Is onderzocht wat de reden is dat gemeenten onvoldoende regionaal samenwerken?
Er is weliswaar geen specifiek onderzoek gedaan naar de reden waarom gemeenten onvoldoende regionaal samenwerken, maar in «Reiken naar de Regio, achtergrondstudie over de casus van regionalisering in de Jeugdhulp» bij het advies «De regio als redding?» geeft de RVS, mede op basis van de Eerste evaluatie van de Jeugdwet, een korte schets van de oorzaken die ten grondslag kunnen liggen aan problemen bij de regionale samenwerking.37
Allereerst wordt aangegeven dat het komen tot goede samenwerking tijd kost.

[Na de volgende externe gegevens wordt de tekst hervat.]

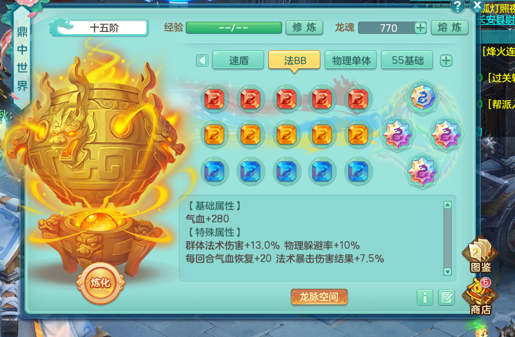
Task: Click the green info icon
Action: [x=425, y=297]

Gemeenten moeten groeien in de samenwerking met andere gemeenten. Daarnaast hebben gemeenten in een regio te maken met tegenstrijdige visies of belangen en soms is in het verleden het vertrouwen tussen gemeenten geschaad. Ook budgettaire problemen kunnen een rol spelen.
In de Eerste evaluatie van de Jeugdwet is naar aanleiding van een casestudy over regio Groningen geschetst dat in de praktijk soms spanning blijkt te ontstaan in de vertaling van de regionale afspraken naar de lokale situatie, omdat gemeenten werken met lokale partners in een samenspel van lokale afspraken, wensen en belangen.38
Deze diversiteit aan oorzaken kwam ook naar voren tijdens de verdiepende gesprekken met verschillende jeugdregio's in het kader van de toetsing van de robuustheid voorafgaand aan het vastleggen van de regio-indeling.
Verder blijkt de regionale samenwerking thans te vrijblijvend georganiseerd. Er zijn 42 jeugdzorgregio's ontstaan die allemaal verschillend zijn, onder meer in welke vormen van jeugdzorg ze contracteren, in hoe ze hun contractering met jeugdhulpaanbieders en gecertificeerde instellingen inrichten en in de wijze waarop de samenwerking is georganiseerd. Dit leidt tot verschillende knelpunten.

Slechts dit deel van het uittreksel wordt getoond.